Records from a dataset:
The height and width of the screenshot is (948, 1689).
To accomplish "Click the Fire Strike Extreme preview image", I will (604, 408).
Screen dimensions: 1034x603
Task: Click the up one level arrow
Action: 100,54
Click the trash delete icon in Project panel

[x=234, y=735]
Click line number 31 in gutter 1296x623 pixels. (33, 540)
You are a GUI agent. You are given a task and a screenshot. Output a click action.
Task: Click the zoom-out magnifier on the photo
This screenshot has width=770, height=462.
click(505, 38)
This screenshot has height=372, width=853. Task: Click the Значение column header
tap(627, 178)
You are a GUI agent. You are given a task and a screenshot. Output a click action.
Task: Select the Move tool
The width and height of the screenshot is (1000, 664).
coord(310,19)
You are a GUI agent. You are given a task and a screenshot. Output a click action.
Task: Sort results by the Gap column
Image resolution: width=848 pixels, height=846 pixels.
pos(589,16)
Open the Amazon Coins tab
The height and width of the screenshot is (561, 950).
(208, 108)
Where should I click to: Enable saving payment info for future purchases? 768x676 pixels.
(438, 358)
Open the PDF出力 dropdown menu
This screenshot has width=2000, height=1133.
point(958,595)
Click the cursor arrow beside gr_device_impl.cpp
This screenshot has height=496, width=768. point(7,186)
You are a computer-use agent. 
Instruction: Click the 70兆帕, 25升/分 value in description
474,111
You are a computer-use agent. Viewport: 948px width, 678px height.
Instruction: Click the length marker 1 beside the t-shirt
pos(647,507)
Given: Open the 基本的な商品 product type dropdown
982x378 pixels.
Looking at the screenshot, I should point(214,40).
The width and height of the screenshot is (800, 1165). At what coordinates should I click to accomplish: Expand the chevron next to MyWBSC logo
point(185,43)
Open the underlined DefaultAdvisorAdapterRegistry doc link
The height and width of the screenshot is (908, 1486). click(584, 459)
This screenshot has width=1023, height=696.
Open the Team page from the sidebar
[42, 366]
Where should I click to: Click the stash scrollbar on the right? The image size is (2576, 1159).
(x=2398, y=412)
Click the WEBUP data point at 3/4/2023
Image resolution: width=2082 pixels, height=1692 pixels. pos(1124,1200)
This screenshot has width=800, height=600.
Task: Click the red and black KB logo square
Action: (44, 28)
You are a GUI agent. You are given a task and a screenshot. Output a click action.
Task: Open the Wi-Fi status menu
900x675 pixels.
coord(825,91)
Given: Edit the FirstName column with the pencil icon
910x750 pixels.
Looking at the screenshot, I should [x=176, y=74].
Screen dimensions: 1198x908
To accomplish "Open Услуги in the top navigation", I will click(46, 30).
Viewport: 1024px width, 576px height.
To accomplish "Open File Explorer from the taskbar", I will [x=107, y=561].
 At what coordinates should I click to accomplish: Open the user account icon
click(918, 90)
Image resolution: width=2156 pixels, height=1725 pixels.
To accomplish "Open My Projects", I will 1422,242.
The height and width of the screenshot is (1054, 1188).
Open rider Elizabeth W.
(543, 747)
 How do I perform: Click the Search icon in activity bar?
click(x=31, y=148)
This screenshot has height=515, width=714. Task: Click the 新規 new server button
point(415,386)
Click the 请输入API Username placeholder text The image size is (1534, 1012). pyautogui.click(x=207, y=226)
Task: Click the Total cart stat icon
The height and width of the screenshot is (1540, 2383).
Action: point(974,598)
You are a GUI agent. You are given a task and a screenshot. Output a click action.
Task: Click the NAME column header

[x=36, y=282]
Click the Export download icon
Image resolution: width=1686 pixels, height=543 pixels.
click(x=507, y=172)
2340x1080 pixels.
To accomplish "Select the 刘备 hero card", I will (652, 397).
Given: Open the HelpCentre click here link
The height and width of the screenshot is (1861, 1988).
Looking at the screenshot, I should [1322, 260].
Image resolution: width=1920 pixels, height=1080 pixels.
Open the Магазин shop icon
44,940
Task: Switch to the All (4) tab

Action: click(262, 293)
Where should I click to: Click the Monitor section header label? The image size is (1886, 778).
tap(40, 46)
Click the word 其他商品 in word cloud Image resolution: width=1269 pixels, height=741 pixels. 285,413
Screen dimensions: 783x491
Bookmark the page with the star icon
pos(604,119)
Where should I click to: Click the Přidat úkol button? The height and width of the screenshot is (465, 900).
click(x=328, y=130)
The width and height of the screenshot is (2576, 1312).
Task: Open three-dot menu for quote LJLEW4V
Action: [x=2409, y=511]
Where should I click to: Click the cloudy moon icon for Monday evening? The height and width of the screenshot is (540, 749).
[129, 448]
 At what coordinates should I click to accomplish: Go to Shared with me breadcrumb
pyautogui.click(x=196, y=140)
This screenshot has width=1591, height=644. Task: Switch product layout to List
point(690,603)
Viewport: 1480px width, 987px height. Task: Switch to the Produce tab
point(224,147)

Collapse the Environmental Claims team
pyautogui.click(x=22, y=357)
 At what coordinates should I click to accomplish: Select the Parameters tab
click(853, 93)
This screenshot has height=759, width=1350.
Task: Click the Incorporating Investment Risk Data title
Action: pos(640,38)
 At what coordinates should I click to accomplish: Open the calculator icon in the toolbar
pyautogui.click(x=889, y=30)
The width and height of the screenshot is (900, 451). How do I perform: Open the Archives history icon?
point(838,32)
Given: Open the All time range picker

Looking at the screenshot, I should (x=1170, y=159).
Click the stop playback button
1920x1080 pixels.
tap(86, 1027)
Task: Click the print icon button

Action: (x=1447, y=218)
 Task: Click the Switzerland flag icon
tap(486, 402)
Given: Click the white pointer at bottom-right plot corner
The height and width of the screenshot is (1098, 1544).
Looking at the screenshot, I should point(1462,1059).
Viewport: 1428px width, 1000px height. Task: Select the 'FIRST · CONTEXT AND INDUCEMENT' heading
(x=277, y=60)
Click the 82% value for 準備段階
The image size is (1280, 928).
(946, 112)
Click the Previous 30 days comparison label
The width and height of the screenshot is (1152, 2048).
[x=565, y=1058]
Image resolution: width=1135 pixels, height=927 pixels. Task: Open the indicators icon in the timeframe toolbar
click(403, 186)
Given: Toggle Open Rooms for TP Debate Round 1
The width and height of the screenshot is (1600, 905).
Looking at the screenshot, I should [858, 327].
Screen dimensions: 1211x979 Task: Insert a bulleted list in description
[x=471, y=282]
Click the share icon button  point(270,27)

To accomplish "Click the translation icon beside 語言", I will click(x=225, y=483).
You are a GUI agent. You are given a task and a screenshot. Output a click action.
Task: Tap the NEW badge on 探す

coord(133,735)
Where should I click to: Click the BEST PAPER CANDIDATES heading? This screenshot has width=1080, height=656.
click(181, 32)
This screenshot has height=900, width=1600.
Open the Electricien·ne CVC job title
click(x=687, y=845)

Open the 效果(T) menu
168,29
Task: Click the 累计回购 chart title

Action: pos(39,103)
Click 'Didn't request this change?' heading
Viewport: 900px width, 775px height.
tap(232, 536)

SHORT PROBLEM: Convert the items, from the first line through the line containing "click(505, 38)", into a JSON list of strings with one string per line, omitting blank lines.

SOLUTION BELOW:
[
  "The height and width of the screenshot is (948, 1689).",
  "To accomplish \"Click the Fire Strike Extreme preview image\", I will (604, 408).",
  "Screen dimensions: 1034x603",
  "Task: Click the up one level arrow",
  "Action: 100,54",
  "Click the trash delete icon in Project panel",
  "[x=234, y=735]",
  "Click line number 31 in gutter 1296x623 pixels. (33, 540)",
  "You are a GUI agent. You are given a task and a screenshot. Output a click action.",
  "Task: Click the zoom-out magnifier on the photo",
  "This screenshot has width=770, height=462.",
  "click(505, 38)"
]